Alternatively, you can encapsulate the app behavior in a new Window-derived class, say App.cs containing the code above, and simplify your Main method to:

using Terminal.Gui;

class Demo {
	static void Main ()
	{
		Application.Run<App> ();
	}
}

The example above shows how to add views using both styles of layout supported by Terminal.Gui: Absolute layout and Computed layout.

Installing

We are actively converging on a major update to Terminal.Gui. The most recent released Nuget package is version 0.81 which is way behind master. This README and the API Documentation refers to the latest build from master. If you want the latest and greatest functionality, clone and build locally. Otherwise 0.81 is quite stable, but the documentation may not match.

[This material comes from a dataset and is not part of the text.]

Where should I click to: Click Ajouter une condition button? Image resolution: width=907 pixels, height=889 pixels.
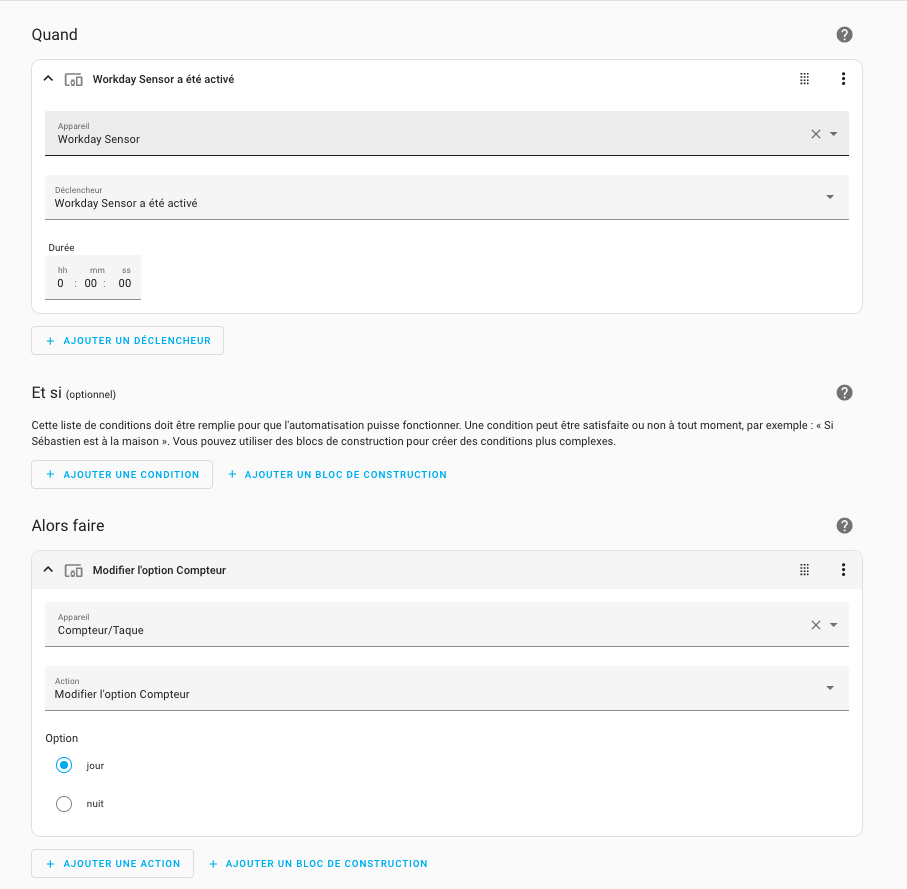pyautogui.click(x=122, y=474)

Use NuGet to install the Terminal.Gui NuGet package: https://www.nuget.org/packages/Terminal.Gui

Running and Building

  • Windows, Mac, and Linux - Build and run using the .NET SDK command line tools (dotnet build in the root directory)
  • Windows - Open Terminal.Gui.sln with Visual Studio 2019.

Contributing

See CONTRIBUTING.md.

History

This is an updated version of gui.cs that Miguel wrote for mono-curses in 2007.

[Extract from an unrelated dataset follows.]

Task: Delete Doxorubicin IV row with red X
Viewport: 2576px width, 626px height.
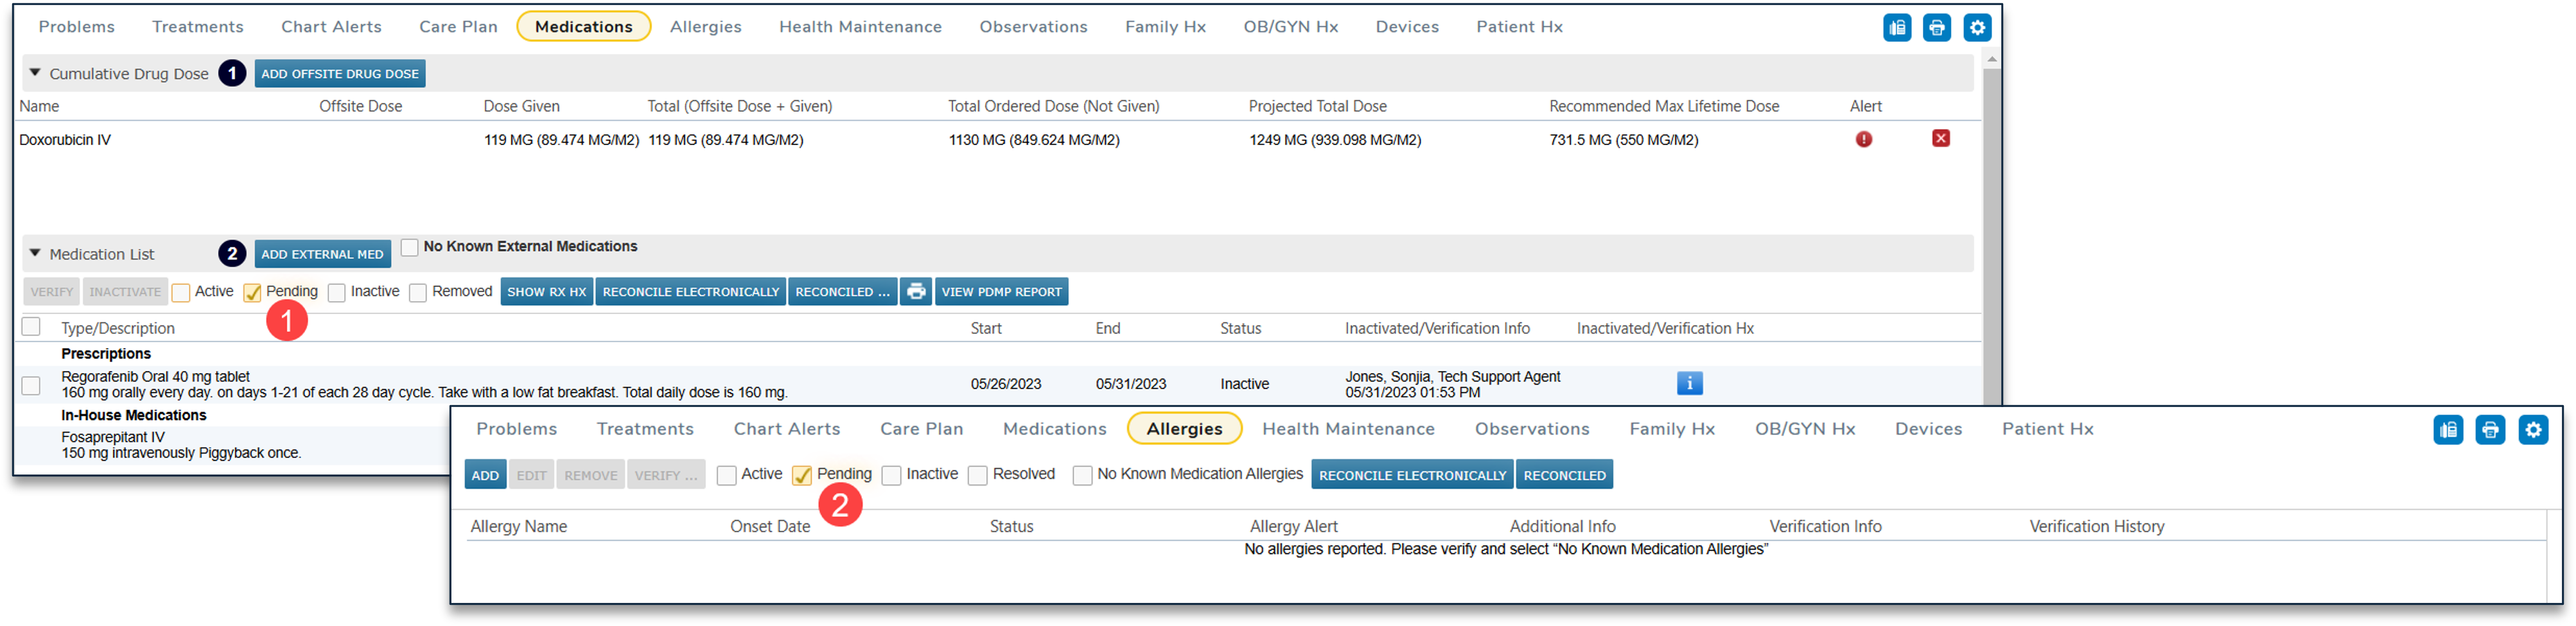Action: pyautogui.click(x=1940, y=139)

The original gui.cs was a UI toolkit in a single file and tied to curses. This version tries to be console-agnostic and instead of having a container/widget model, only uses Views (which can contain subviews) and changes the rendering model to rely on damage regions instead of burdening each view with the details.

A presentation of this was part of the Retro.NET talk at .NET Conf 2018 Slides

Release history can be found in the Terminal.Gui.csproj file.